Cerró la carpeta con un gesto concluyente.
—Su principal contacto en la investigación será Ed Mauchly, que ya le tiene preparadas unas cuantas cosas. Como comprenderá, no podemos facilitarle los expedientes sobre la pareja, pero tampoco le interesarían demasiado. La respuesta de este enigma está en las vidas privadas de Lewis y Lindsay Thorpe.
Volvió a quedarse callado. Al principio Lash se preguntó si era el final de la entrevista, pero luego volvió a oír la voz de Lelyveld, más tenue y confidencial. Ya no sonreía.

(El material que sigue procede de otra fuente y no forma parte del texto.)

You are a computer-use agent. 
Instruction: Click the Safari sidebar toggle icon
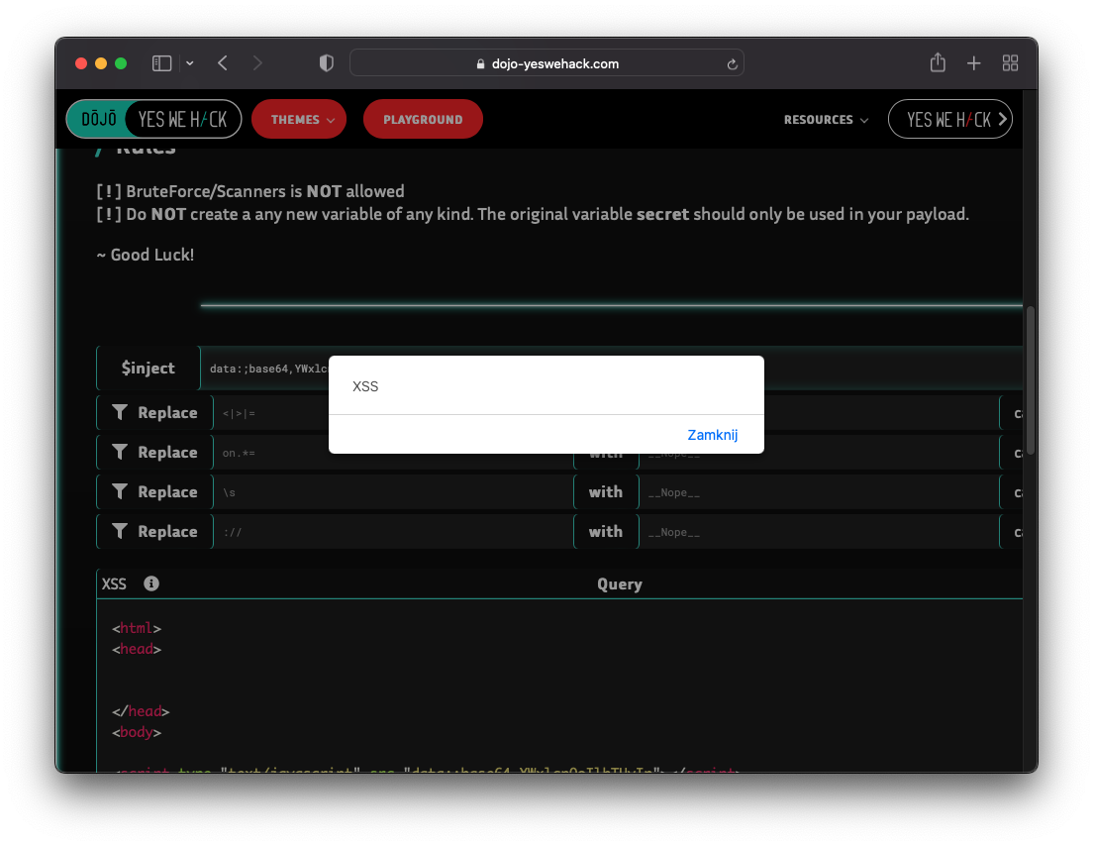pos(161,63)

—Esta empresa siente un aprecio muy particular por todos sus clientes, doctor Lash, pero si he de serle sincero las parejas perfectas son algo especial. Cada vez que aparece una nueva, se corre la voz por la empresa, aunque nos esforcemos por guardar el secreto. Teniendo en cuenta que los Thorpe fueron la primera, comprenderá el dolor que me ha causado esta noticia, y el duro golpe que ha supuesto para mí. Afortunadamente, se ha logrado que su muerte no trascendiera a los periódicos, ahorrando la mala noticia a nuestros empleados. Le agradeceré personalmente cualquier descubrimiento sobre la naturaleza exacta de lo que se malogró en sus vidas.
Cuando Lelyveld se levantó y le tendió la mano a Lash su sonrisa reapareció, pero era una sonrisa melancólica.